* _STATED EXERCISE_
Copy out the records word for word, beginning with the line containing "Identify the location of the 'Inbox'" and ending with the line containing "coordinates (611, 149).", both of those lines included.

* _PROVIDED RECORDS_
* start *
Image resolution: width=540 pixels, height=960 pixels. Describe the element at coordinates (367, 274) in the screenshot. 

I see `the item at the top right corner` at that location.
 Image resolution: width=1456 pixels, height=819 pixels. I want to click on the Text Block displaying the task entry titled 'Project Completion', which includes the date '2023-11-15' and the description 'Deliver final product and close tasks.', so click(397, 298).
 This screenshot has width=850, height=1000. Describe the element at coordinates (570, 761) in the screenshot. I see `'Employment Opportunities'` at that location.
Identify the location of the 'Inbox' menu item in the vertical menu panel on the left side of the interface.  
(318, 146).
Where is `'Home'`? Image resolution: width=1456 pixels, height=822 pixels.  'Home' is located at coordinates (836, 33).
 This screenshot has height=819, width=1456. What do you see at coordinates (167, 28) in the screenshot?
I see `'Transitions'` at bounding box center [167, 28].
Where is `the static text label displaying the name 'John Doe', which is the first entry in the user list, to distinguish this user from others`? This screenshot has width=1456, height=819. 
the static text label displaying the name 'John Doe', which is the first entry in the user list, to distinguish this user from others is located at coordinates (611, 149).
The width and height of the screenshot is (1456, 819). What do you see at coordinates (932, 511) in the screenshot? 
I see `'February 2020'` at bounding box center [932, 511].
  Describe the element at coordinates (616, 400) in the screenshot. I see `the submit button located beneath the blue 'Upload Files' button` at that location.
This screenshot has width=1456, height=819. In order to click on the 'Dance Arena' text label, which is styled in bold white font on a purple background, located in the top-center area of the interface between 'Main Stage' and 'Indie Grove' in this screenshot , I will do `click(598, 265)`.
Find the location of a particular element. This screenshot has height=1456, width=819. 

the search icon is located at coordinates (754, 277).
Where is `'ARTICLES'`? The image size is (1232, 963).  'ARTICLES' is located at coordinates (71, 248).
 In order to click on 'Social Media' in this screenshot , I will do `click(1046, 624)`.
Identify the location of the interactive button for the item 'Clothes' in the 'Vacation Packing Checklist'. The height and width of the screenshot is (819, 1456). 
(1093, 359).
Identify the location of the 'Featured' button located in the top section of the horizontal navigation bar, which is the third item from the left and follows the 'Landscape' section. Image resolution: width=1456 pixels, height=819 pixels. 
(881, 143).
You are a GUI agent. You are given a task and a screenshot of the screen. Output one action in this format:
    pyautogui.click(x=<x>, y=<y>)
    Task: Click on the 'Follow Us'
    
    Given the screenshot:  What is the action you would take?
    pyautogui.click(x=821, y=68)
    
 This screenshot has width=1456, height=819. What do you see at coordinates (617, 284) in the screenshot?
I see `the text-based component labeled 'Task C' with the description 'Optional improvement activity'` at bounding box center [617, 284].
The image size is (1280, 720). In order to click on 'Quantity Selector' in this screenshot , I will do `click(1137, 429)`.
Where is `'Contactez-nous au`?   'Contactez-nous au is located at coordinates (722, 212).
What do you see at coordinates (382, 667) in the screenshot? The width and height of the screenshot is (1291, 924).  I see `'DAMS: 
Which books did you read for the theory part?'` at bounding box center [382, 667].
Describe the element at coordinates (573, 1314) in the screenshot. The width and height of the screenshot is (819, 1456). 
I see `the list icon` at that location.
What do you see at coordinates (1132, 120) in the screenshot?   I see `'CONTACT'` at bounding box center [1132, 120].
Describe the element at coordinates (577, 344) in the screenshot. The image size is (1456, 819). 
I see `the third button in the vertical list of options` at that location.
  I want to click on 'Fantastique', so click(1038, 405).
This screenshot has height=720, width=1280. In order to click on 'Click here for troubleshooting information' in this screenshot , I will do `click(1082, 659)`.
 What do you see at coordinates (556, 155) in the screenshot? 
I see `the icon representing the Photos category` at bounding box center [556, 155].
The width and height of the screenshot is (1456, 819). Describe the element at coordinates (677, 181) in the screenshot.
* end *
* _FULL ANSWER_
Identify the location of the 'Inbox' menu item in the vertical menu panel on the left side of the interface.  
(318, 146).
Where is `'Home'`? Image resolution: width=1456 pixels, height=822 pixels.  'Home' is located at coordinates (836, 33).
 This screenshot has height=819, width=1456. What do you see at coordinates (167, 28) in the screenshot?
I see `'Transitions'` at bounding box center [167, 28].
Where is `the static text label displaying the name 'John Doe', which is the first entry in the user list, to distinguish this user from others`? This screenshot has width=1456, height=819. 
the static text label displaying the name 'John Doe', which is the first entry in the user list, to distinguish this user from others is located at coordinates (611, 149).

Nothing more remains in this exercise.